In 1924, he ran more than 30 yards to tackle teammate Oscar Knop who ran the wrong way after intercepting a pass. In 1925, he was the only player to be selected as a first-team All Pro by Collyers Eye magazine, the Green Bay Press-Gazette, and Joseph Carr. In 1926, the Green Bay Press-Gazette called him "the best tackle in the Pro loop," and Bears owner George Halas later called Healey "the most versatile tackle of all time".

==Family, later years, and honors==
Healey married Lucille Falk in November 1927. After retiring from football, Healey and his wife lived in South Bend, Indiana, where he worked as a salesman and later sales manager for France Stone Company. Healey and his wife had a son, Thomas, in approximately 1938. The family later moved to Niles, Michigan.

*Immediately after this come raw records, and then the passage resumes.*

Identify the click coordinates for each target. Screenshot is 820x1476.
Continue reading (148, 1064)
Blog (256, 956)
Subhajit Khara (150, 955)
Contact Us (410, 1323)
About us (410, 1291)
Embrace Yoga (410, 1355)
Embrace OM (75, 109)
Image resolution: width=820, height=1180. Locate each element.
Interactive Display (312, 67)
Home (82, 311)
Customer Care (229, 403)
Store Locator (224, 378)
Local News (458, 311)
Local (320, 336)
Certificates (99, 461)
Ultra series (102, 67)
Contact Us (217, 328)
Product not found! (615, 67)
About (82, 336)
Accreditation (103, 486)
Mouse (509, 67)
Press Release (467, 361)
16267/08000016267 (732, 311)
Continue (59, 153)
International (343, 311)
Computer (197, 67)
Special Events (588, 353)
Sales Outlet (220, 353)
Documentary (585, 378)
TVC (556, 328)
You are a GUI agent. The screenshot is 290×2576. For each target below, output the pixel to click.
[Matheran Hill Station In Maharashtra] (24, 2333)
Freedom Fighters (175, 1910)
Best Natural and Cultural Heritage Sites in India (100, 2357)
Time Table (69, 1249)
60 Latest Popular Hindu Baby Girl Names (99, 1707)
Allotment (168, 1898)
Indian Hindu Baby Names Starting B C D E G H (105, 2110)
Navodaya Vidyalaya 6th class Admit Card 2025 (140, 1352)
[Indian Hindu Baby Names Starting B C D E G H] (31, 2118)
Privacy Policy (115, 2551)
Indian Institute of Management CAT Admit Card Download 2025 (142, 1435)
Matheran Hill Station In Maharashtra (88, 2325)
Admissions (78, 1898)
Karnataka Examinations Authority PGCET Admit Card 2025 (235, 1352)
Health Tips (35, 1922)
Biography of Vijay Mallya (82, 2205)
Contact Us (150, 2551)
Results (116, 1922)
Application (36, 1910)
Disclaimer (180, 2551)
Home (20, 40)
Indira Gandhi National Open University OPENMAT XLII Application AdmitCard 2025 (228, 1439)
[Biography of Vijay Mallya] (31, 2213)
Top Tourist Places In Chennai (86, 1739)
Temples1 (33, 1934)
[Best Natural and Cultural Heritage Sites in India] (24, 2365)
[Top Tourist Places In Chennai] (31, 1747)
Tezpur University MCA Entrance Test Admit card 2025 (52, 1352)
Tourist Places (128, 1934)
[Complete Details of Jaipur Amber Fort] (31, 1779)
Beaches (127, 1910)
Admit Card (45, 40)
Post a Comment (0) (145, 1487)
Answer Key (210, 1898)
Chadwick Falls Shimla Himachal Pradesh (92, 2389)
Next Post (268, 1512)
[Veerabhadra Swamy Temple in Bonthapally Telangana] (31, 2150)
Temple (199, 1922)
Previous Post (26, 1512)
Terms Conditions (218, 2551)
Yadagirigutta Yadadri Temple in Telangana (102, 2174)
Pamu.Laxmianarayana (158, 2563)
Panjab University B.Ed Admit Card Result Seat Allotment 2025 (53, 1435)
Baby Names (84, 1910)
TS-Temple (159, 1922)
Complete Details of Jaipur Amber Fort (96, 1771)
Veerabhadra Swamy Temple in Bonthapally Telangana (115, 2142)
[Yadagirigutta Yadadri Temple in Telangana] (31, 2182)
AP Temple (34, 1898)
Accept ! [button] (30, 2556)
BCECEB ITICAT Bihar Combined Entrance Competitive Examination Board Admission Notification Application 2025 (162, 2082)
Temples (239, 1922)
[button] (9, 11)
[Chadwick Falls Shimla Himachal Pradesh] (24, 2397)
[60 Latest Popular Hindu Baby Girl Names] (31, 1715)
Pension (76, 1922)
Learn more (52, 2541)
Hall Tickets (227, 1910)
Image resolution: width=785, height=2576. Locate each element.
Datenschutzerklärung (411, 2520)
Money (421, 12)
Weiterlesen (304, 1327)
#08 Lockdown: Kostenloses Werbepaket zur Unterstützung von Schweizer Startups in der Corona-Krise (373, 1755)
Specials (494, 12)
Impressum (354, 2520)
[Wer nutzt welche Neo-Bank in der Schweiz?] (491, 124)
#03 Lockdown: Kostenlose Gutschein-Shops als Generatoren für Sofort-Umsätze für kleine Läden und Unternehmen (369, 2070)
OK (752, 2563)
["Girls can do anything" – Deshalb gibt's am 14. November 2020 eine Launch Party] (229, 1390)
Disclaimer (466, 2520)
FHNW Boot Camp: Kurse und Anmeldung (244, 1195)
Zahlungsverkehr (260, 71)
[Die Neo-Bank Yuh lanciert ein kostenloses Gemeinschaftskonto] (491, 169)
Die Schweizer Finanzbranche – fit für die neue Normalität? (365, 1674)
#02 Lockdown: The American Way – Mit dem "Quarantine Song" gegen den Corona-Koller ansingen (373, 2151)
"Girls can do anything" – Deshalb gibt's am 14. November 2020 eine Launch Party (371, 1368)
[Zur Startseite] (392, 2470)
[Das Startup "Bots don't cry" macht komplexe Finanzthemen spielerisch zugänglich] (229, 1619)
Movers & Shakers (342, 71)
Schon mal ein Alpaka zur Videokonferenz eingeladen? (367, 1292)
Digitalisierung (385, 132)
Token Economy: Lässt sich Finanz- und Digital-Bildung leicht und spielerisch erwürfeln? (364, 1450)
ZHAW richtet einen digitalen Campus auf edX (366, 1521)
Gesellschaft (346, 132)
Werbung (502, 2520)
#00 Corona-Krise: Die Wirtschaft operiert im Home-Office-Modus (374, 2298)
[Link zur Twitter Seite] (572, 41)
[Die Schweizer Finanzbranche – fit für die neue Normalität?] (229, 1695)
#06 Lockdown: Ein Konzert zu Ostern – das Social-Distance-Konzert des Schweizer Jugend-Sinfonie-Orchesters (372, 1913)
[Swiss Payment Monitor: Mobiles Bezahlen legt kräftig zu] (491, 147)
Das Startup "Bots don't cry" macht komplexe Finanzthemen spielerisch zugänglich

Interviewed in 1949, Healey opined that, with the development of the platoon system, modern linemen were "something akin to sissies" and added, "In the old days we used to go on the field prepared for 60 minutes of work and nothing short of a broken leg, arm, or ankle could get us out of there."

During his retirement, Healey received numerous honors for his contributions to the sport of football. These honors include the following:

- In February 1964, Healey was elected to the Pro Football Hall of Fame as a member of its second group of inductees.
- In August 1969, he was selected by the Pro Football Hall of Fame as a tackle on the NFL 1920s All-Decade Team.
- In April 1974, Healey was also elected to the College Football Hall of Fame in the pioneer category.

Healey's wife died in September 1975. Healey died three years later in December 1978 at age 83 from multiple causes, including malnutrition, cardiac and pulmonary failure, and cancer of the stomach and lung. He died at the Cardinal Nursing Home in South Bend, Indiana. His funeral service was held in Niles, Michigan, and he was then buried at Calvary Cemetery in that city.